Top of Dataset entries
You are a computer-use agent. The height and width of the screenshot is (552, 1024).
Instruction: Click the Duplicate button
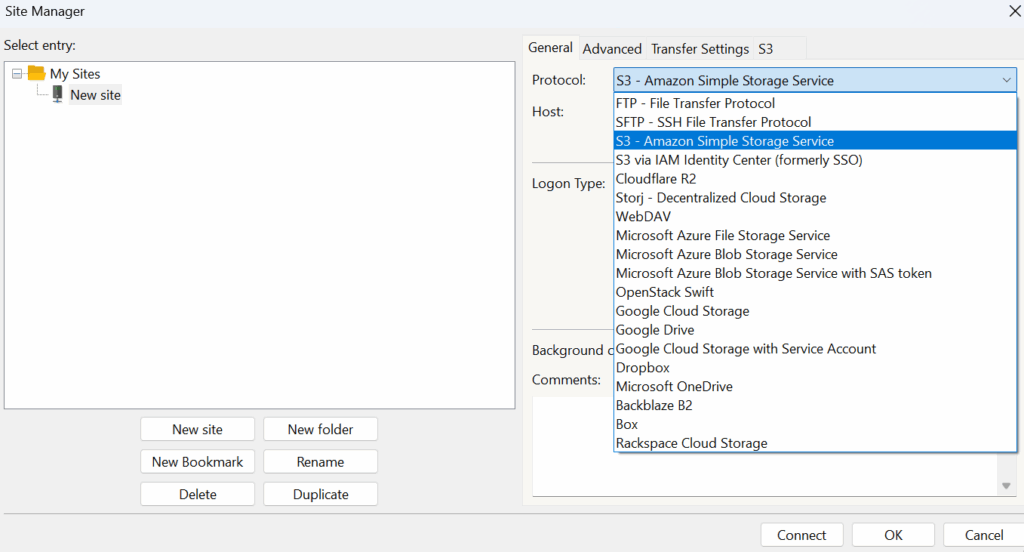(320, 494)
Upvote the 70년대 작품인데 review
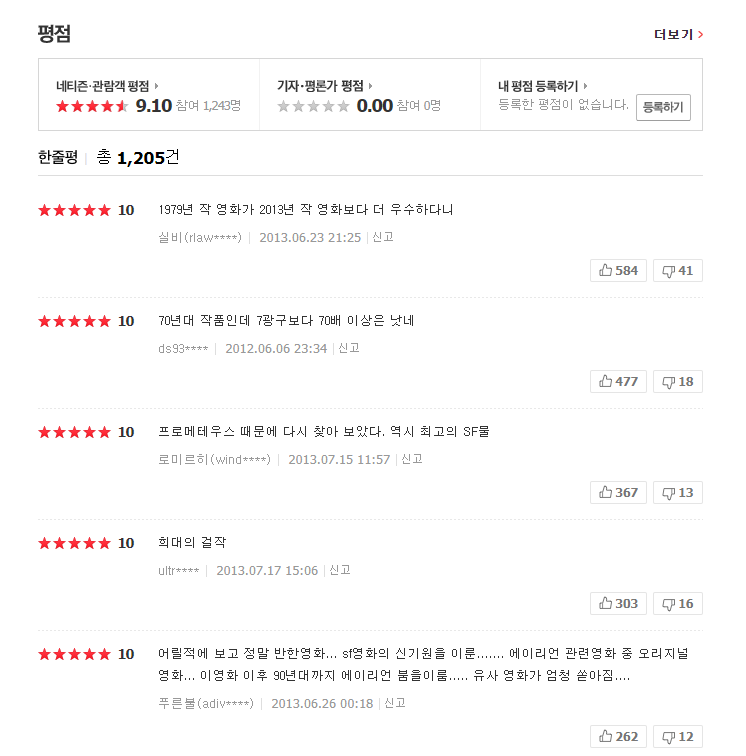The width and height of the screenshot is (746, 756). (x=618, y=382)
Bottom of Dataset entries
Top of Dataset entries
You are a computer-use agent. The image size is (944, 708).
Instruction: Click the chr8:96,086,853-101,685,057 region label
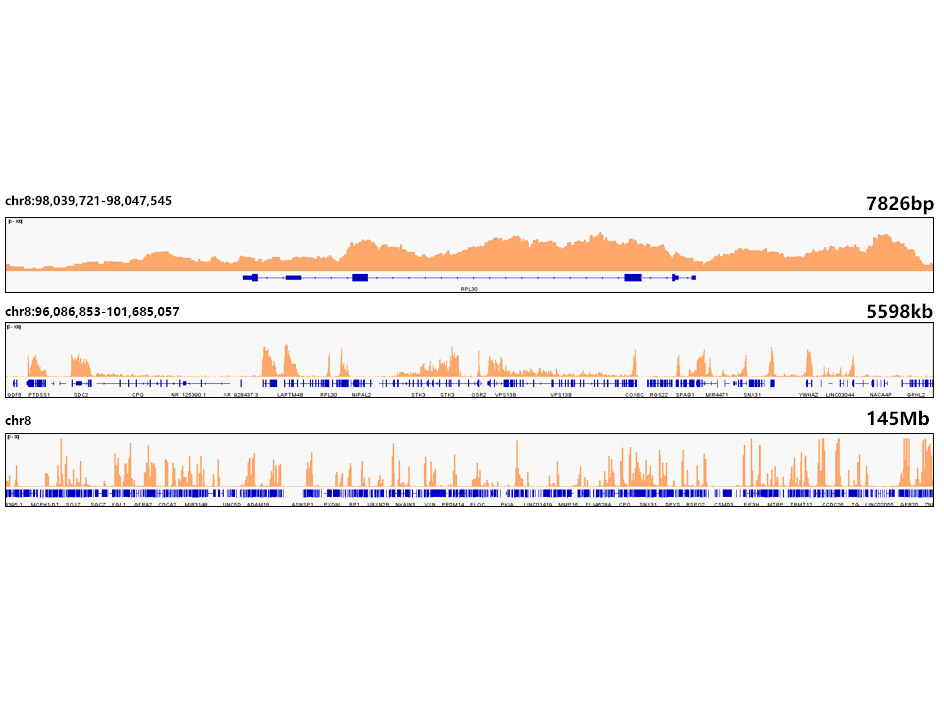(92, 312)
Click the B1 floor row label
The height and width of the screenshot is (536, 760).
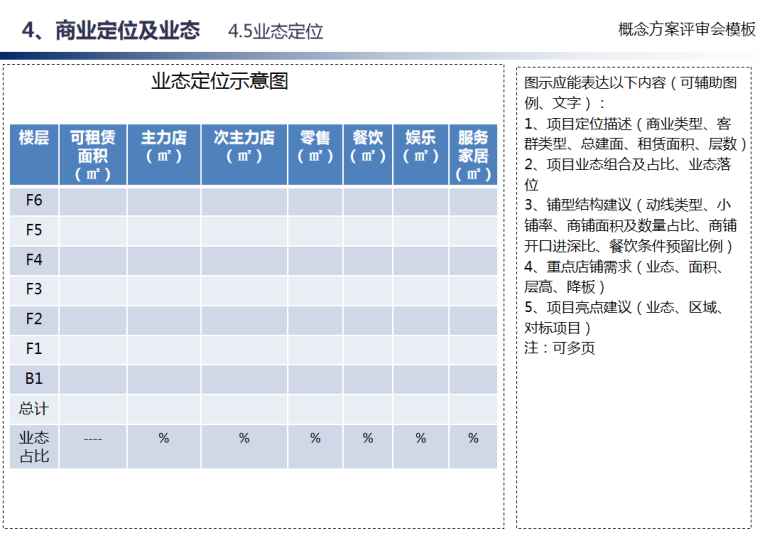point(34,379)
Bottom of Dataset entries
◆ **To do**: Identify the lines above that contain the word "computer", then copy them.

◆ **Response box**:
You are a computer-use agent. The height and width of the screenshot is (552, 1024).
You are a computer-use agent. The image size is (944, 708).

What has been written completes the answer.